Énoncé A: Mettez sous forme de CSV à deux colonnes, « consigne » et « reponse », toutes les entrées qui suivent l'article sur la chute du CAC 40. Prévoyez une ligne par consigne, chaque champ entre guillemets, avec les sauts de ligne remplacés par des espaces, et sans reprendre les images.
━━ Texte extrait ━━
▪ Pour qui serait parti en vacances au bout du monde il y a un mois — le 25 juillet — loin des lieux équipés de Wi-Fi et où les seuls journaux disponibles sont ceux que l’on a emportés avec soi, le choc en consultant par hasard le ticker boursier sur CNN le 19 août dans un hall d’aéroport a sûrement dû être brutal.
Pour qui découvrait la cotation de l’indice phare parisien à la mi-journée vendredi dernier, il avait de quoi se demander si une brèche dans l’espace-temps ne s’était pas ouverte au cours des quatre dernières semaines écoulées.
Ou alors il était logique de supposer qu’un des stagiaires recruté pour la période estivale et chargé de mettre les indices boursiers à jour s’était trompé dans la saisie du chiffre correspondant aux milliers.
Le CAC 40 flirtait en effet avec les 3 850 points le 22 juillet… mais il atteignait un plancher proche des 2 950 points en fin de semaine dernière.
━━━
━━ Données fournies ━━
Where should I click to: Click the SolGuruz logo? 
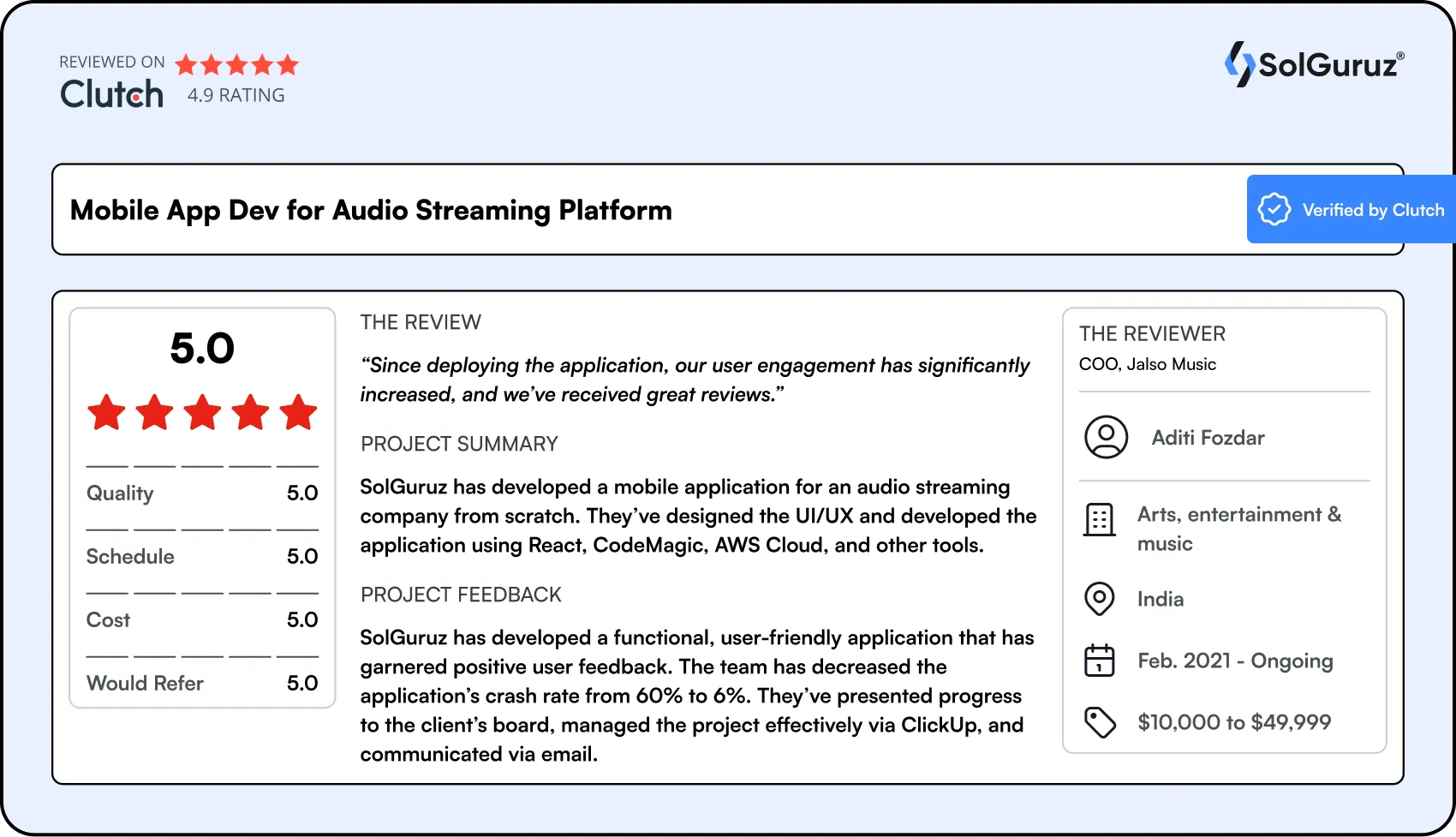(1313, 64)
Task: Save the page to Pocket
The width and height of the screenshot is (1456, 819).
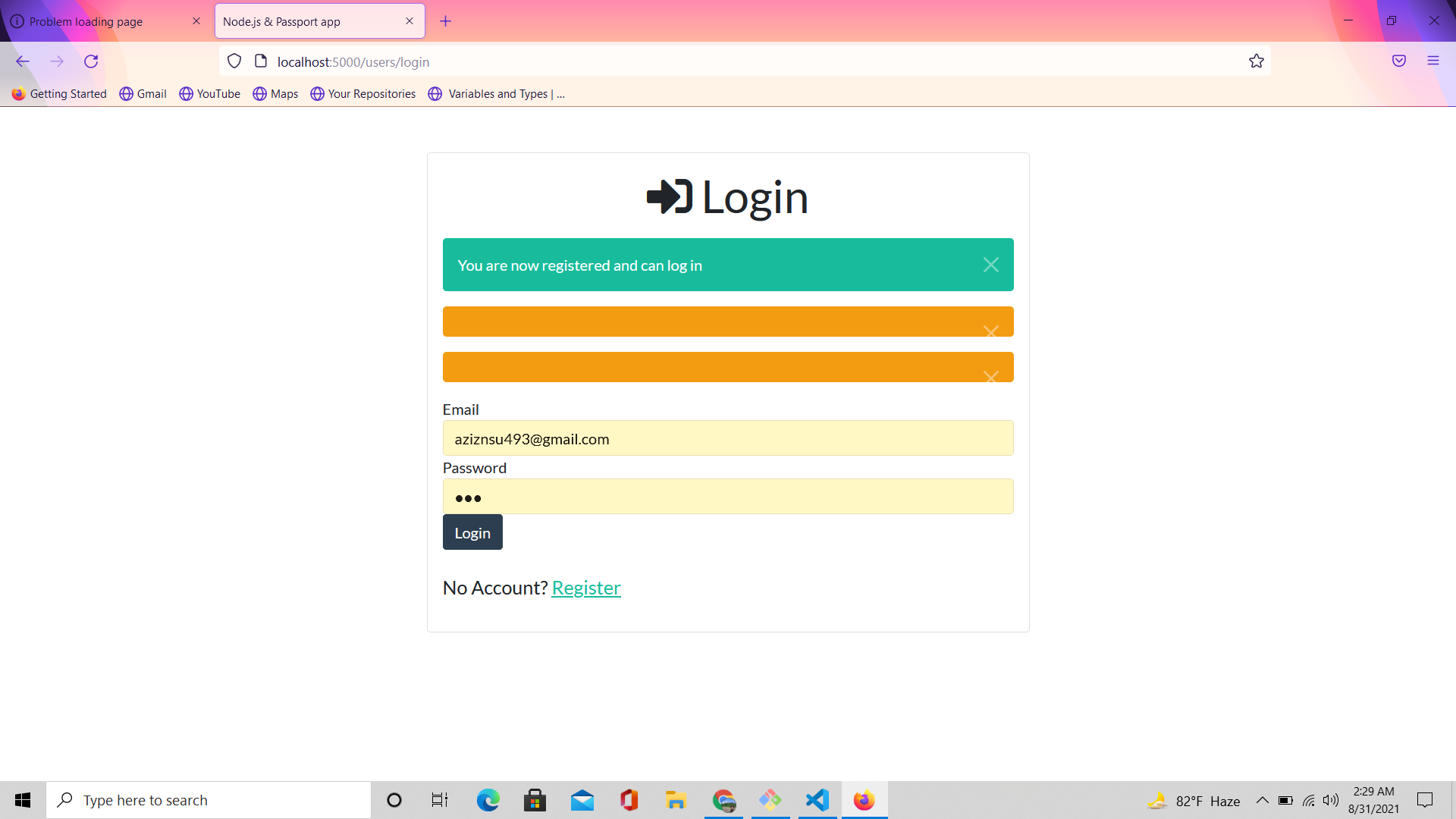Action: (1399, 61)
━━━
Énoncé B: Poursuivez l'article sur la chute du CAC 40 à partir de sa dernière phrase.

Réponse attendue A:
consigne,reponse
"Where should I click to: Click the SolGuruz logo?","(1313, 64)"
"Task: Save the page to Pocket The width and height of the screenshot is (1456, 819).","Action: (1399, 61)"

Réponse attendue B:
Il apparaissait plus probable que l’indice ait repris 100 points après sa forte chute du mois de juillet… plutôt qu’il en ait reperdu pas loin de 1 000 supplémentaires en un laps de temps aussi court, pour se retrouver sous le mille inférieur.
Admettre que le CAC 40 ait pu perdre effectivement plus de 20% en à peine quatre semaines, c’était également prendre conscience qu’il s’agit du pire mois d’août boursier de son histoire. Il s’agit de sa plus forte chute en 25 ans… mais c’est tout aussi vrai des 25 années précédentes.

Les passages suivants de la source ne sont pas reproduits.